DOCUMENT SECTION —
######

In the addresses by the Governors, many referred to more effective use of surveillance conducted by the Fund concerning economic management of both industrial and developing countries. Moreover, the Interim Committee meeting next year is expected to discuss how to improve the functioning of the international monetary system.
Now that we are gradually being freed from the heavy pressures of immediate problems, such as worldwide recession and the debt problem, I am convinced that the Fund surely offers the most appropriate forum to cope constructively with such new tasks of the medium- to long-term framework.
Role of the World Bank
We have reached a broad agreement that addressing the developmental problem requires medium- to long-term structural support in accordance with the particular situation of individual countries. In the context of such country assistance, I should like to confirm that many Governors have pointed out the following: first, the Bank needs to enhance policy dialogue with borrowing countries and utilize structural adjustment lending effectively; second, the Bank needs to strengthen its financial base and catalytic role. To this end, I earnestly hope that the selective capital increase for the World Bank and the Seventh Replenishment of IDA will be mobilized as soon as possible and the general capital increase for IFC will be authorized as scheduled. Furthermore, I hope cofinancing with private banks will be promoted. Also, we should carry forward our discussions on the future role of the Bank, keeping in mind the need to start consideration for its general capital increase.

######

TASKS TO PERFORM —
1. Translate this sentence from the passage on the Fund and the World Bank into Spanish: "Furthermore, I hope cofinancing with private banks will be promoted."
2. Answer these questions from the passage on the Fund and the World Bank.
(a) What is the Interim Committee meeting next year expected to discuss?
(b) What two problems are named as examples of heavy immediate pressures?
(c) Which institution's general capital increase does the speaker hope will be authorized as scheduled?

Screenshot grounding data:
######

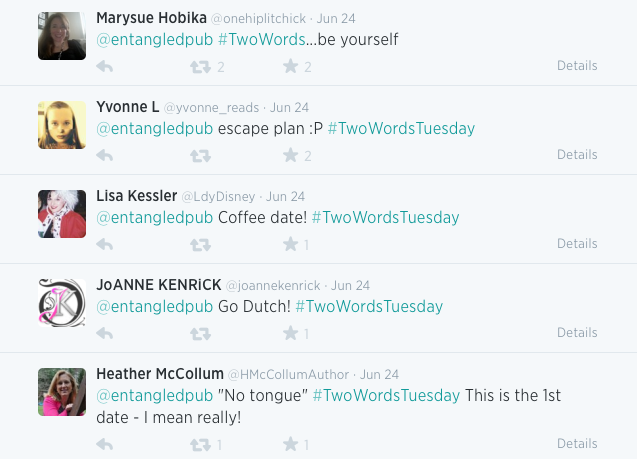This screenshot has width=637, height=459.
Task: Reply to Marysue Hobika's tweet
Action: 104,67
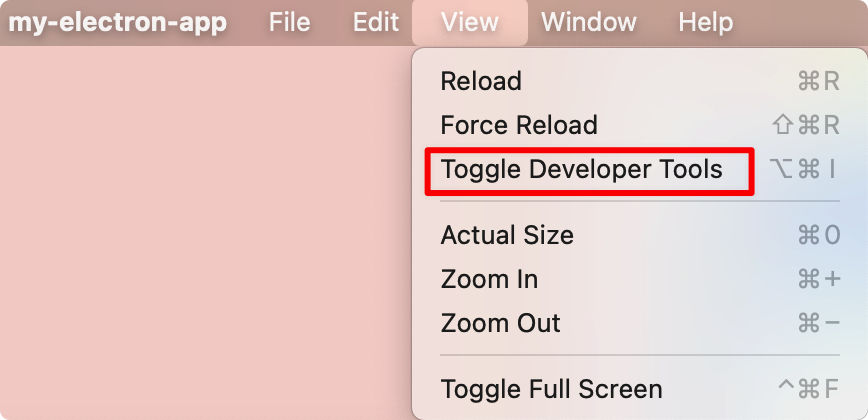
Task: Click the empty pink app window area
Action: 205,232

######

ANSWERS IN ORDER —
1. Además, espero que se promueva el cofinanciamiento con bancos privados.

2.
(a) How to improve the functioning of the international monetary system.
(b) Worldwide recession and the debt problem.
(c) The IFC's.